While T&T battles crime with yet another State of Emergency, the developed world is racing ahead at light speed to build futuristic infrastructure that blurs the lines between science fiction and reality. I sincerely hope T&T eliminates its developmental challenges before it is left far behind by the changing global landscape.
Mark Zuckerberg announced a proposed new data centre, Hyperion, named after the Greek titan whose name means “he who walks on high.” The data centre will be located in Louisiana and cover an area the size of Manhattan. Zuckerberg’s Meta aims to scale out the data centre to a capacity of five gigawatts of power. By comparison, T&T has 2.13 gigawatts of power generation capacity.
The data centre is estimated to cost US$10 billion, which is more than the national budget of T&T in a fiscal year. These comparisons are given to help readers understand the scale of investment in AI infrastructure, as trillion-dollar companies are racing to outcompete one another to claim dominance in this new field of technology.
An article by international law firm Vinson & Elkins discussed the massive power consumption of new AI data centres as follows:
“AI data centres consume eight times the power of non-AI-powered data centres. And while modern data centres have become more efficient, the rate of power efficiency gains is decelerating. Rising consumption will drive significant cost increases, stemming from demand growth for power as a commodity and from demand for the electric grid to deliver power to data centres.

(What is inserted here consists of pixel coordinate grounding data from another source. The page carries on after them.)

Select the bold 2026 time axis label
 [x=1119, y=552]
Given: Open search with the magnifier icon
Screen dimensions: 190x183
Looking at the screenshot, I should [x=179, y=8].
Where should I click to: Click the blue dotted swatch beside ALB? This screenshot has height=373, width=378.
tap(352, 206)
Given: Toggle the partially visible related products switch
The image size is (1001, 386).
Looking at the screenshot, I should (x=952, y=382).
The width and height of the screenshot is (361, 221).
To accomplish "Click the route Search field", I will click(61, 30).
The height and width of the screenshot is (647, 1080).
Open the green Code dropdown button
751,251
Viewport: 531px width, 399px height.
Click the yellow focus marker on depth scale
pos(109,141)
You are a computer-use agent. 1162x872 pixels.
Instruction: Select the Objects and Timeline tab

In 2022, data centres accounted for about 2.5 per cent of U.S. electric demand. By 2030, that figure could rise to 20 per cent, with AI data centres accounting for three-quarters of the demand. If forecasts hold, this growth will come alongside skyrocketing demand for new transmission facilities, as the electric grid faces growing demand and changing needs from robust U.S. manufacturing, electric vehicle charging, and the shifting generation mix, among other strains.“
Most AI data centres are powered by natural gas, which is good news for T&T in the short term, since demand for natural gas will remain high and keep international oil companies drilling for gas in T&T. In the long term, however, T&T will inevitably run out of oil, gas and fossil fuels and have to pivot to new industries to survive.

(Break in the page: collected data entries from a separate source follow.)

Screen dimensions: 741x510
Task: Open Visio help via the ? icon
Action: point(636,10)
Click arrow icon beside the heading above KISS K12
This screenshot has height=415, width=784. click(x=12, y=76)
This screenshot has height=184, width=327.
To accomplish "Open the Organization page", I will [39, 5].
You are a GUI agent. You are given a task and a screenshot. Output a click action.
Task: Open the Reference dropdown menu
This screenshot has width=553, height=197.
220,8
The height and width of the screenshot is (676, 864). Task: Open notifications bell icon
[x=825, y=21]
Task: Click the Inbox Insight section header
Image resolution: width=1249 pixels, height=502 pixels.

Governance & the digital economy
As I highlighted in a previous article, software industries such as video games have combined industry revenues as high as US$522.46 billion. Software solutions are a US$700 billion market that will reach over 1 trillion by 2030.

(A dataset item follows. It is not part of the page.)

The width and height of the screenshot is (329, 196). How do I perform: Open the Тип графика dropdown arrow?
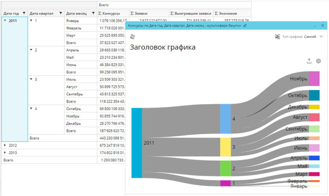pos(321,37)
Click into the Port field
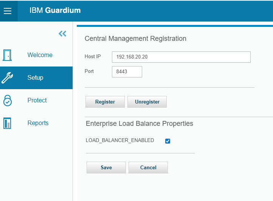 pyautogui.click(x=127, y=72)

T&T has a highly developed telecommunications industry with high-speed 4G and 5G mobile networks and fibre optic connections available across much of the country. Data from the US International Trade Administration states as follows:
“ICT accounts for 3.7 per cent of GDP, primarily in software development, web design, data processing, ICT training, and software solutions. With 142 mobile phone subscriptions per 100 people, T&T has one of the highest penetrations of mobile phone coverage in the world. At the start of 2023, 79 per cent of the total population had internet subscriptions.”
Thanks to the competitive market between telecommunications companies, T&T has decent infrastructure that can be the basis of providing ICT services to local and foreign markets. The Government of T&T would benefit from storing most of its data in servers on T&T soil to prevent proprietary information from being subject to the laws of foreign governments and the policies of tech giants who have shown their willingness to sacrifice user privacy for profit.
T&T urgently needs a comprehensive data sovereignty and data privacy framework to protect our citizens’ privacy and encourage local software developers to create solutions that operate within our local framework.
Inevitably, T&T will need to update its data protection and cybercrime laws and, in a few years, pass AI legislation based on best practice that is only now emerging out of the European Union and the United States.
Hopefully, once a good regulatory framework is established, the Government of T&T can attract investments from trillion-dollar tech companies like Nvidia, Microsoft and Google, which will bring in much-needed foreign exchange and diversify our economy away from a dependence on oil and gas.
Just as the last few decades were marked by the social changes and economic growth brought by the adoption of the Internet, the future will be marked by AI adoption.
Hopefully, after this State of Emergency is resolved, Parliament can focus on pushing T&T into the future instead of fighting the same battle with criminal gangs. When T&T’s crime rate reached 386 murders per annum in 2005, Nvidia was only worth US$6 billion. Today, Nvidia is worth US$4 trillion due to its success in pioneering the hardware side of the AI revolution. The need to spend resources and legislative time on the crime crisis is holding T&T back from catching up with the developed world.